- **GIVEN EXERCISE**
Rewrite all of the following data, replacing each occurrence of "pixels" with "px" and leaving everything else untouched.

** Start of DATA PROVIDED **

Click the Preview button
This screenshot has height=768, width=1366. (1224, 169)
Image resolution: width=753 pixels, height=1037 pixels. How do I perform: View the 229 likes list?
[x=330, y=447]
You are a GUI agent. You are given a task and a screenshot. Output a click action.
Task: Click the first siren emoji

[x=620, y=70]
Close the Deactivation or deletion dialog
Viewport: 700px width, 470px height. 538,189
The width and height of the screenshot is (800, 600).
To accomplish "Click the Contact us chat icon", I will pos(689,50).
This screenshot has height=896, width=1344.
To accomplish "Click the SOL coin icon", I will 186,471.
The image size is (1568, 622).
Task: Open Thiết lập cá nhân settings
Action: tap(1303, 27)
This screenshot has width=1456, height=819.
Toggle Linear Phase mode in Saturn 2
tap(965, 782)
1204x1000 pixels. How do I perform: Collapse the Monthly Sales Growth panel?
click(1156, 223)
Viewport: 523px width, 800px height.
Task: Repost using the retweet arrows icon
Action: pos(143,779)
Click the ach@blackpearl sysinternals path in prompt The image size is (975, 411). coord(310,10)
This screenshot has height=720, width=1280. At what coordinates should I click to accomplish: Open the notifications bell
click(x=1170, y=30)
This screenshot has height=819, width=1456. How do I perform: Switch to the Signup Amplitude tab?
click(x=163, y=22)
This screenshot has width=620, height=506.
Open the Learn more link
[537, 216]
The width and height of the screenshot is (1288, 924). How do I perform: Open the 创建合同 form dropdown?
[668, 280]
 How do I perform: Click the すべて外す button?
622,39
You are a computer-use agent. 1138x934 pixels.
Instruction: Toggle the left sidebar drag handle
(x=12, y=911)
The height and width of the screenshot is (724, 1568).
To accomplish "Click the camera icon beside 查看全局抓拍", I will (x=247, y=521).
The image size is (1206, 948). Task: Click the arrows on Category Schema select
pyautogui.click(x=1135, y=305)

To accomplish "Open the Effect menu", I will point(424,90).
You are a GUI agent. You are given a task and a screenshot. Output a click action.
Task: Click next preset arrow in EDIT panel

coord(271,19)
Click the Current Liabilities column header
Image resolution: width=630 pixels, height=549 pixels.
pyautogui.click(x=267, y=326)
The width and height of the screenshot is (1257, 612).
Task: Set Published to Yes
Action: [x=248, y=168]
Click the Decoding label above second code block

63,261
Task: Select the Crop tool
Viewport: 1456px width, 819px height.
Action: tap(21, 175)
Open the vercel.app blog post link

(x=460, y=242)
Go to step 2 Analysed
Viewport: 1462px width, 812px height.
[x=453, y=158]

** End of DATA PROVIDED **

- **FINAL RESULT**
Click the Preview button
This screenshot has height=768, width=1366. (1224, 169)
Image resolution: width=753 px, height=1037 px. How do I perform: View the 229 likes list?
[x=330, y=447]
You are a GUI agent. You are given a task and a screenshot. Output a click action.
Task: Click the first siren emoji

[x=620, y=70]
Close the Deactivation or deletion dialog
Viewport: 700px width, 470px height. 538,189
The width and height of the screenshot is (800, 600).
To accomplish "Click the Contact us chat icon", I will pos(689,50).
This screenshot has height=896, width=1344.
To accomplish "Click the SOL coin icon", I will 186,471.
The image size is (1568, 622).
Task: Open Thiết lập cá nhân settings
Action: tap(1303, 27)
This screenshot has width=1456, height=819.
Toggle Linear Phase mode in Saturn 2
tap(965, 782)
1204x1000 px. How do I perform: Collapse the Monthly Sales Growth panel?
click(1156, 223)
Viewport: 523px width, 800px height.
Task: Repost using the retweet arrows icon
Action: pos(143,779)
Click the ach@blackpearl sysinternals path in prompt The image size is (975, 411). coord(310,10)
This screenshot has height=720, width=1280. At what coordinates should I click to accomplish: Open the notifications bell
click(x=1170, y=30)
This screenshot has height=819, width=1456. How do I perform: Switch to the Signup Amplitude tab?
click(x=163, y=22)
This screenshot has width=620, height=506.
Open the Learn more link
[537, 216]
The width and height of the screenshot is (1288, 924). How do I perform: Open the 创建合同 form dropdown?
[668, 280]
 How do I perform: Click the すべて外す button?
622,39
You are a computer-use agent. 1138x934 px.
Instruction: Toggle the left sidebar drag handle
(x=12, y=911)
The height and width of the screenshot is (724, 1568).
To accomplish "Click the camera icon beside 查看全局抓拍", I will (x=247, y=521).
The image size is (1206, 948). Task: Click the arrows on Category Schema select
pyautogui.click(x=1135, y=305)

To accomplish "Open the Effect menu", I will point(424,90).
You are a GUI agent. You are given a task and a screenshot. Output a click action.
Task: Click next preset arrow in EDIT panel

coord(271,19)
Click the Current Liabilities column header
Image resolution: width=630 px, height=549 px.
pyautogui.click(x=267, y=326)
The width and height of the screenshot is (1257, 612).
Task: Set Published to Yes
Action: [x=248, y=168]
Click the Decoding label above second code block

63,261
Task: Select the Crop tool
Viewport: 1456px width, 819px height.
Action: tap(21, 175)
Open the vercel.app blog post link

(x=460, y=242)
Go to step 2 Analysed
Viewport: 1462px width, 812px height.
[x=453, y=158]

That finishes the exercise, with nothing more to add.